- SHORT TASK -
Write out all of the lines below again, requests included, multiplying every coordinate in the answers by 2.3 and rounding each result to a whole number, with halves rounded up. Leave the pictures out of your answer.

+ + + + +

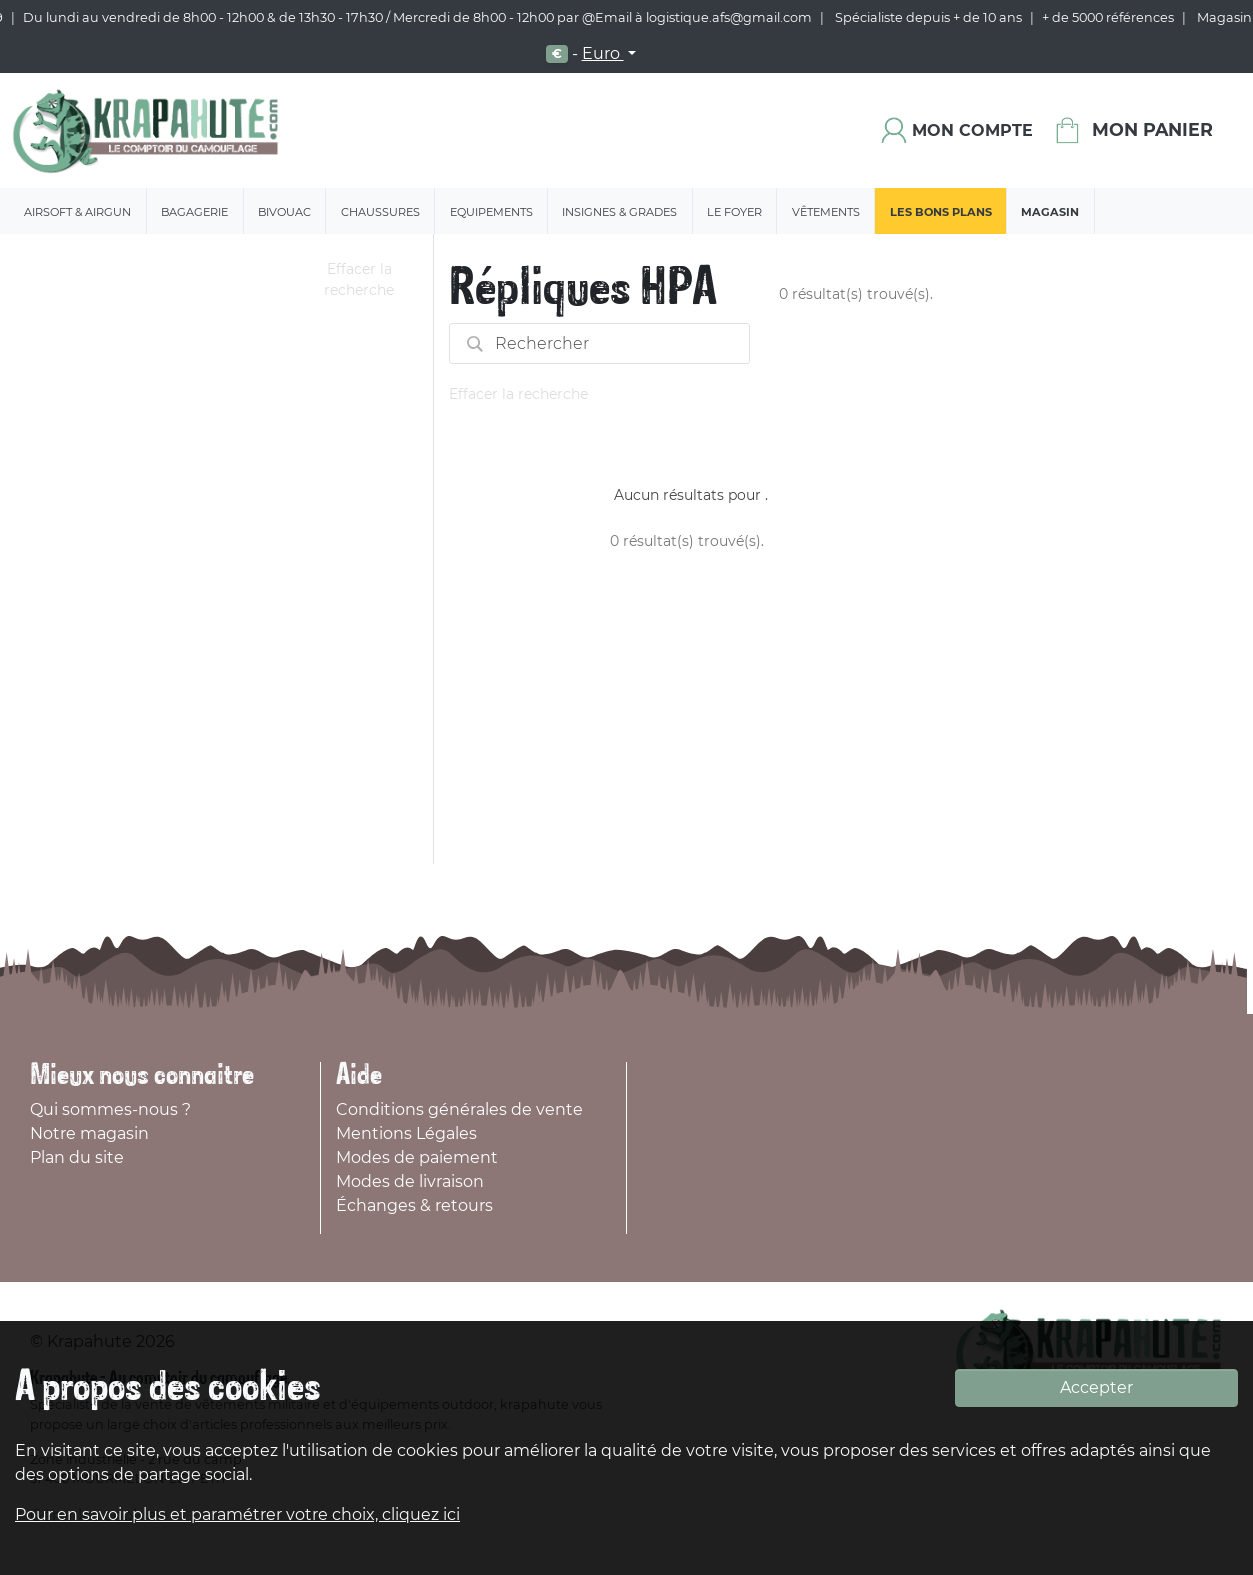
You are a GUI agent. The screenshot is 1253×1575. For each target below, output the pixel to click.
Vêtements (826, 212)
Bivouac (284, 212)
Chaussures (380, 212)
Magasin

+ + + + +

- SOLUTION TO THIS TASK -
You are a GUI agent. The screenshot is 1253×1575. For each target below, output the pixel to click.
Vêtements (1900, 488)
Bivouac (653, 488)
Chaussures (874, 488)
Magasin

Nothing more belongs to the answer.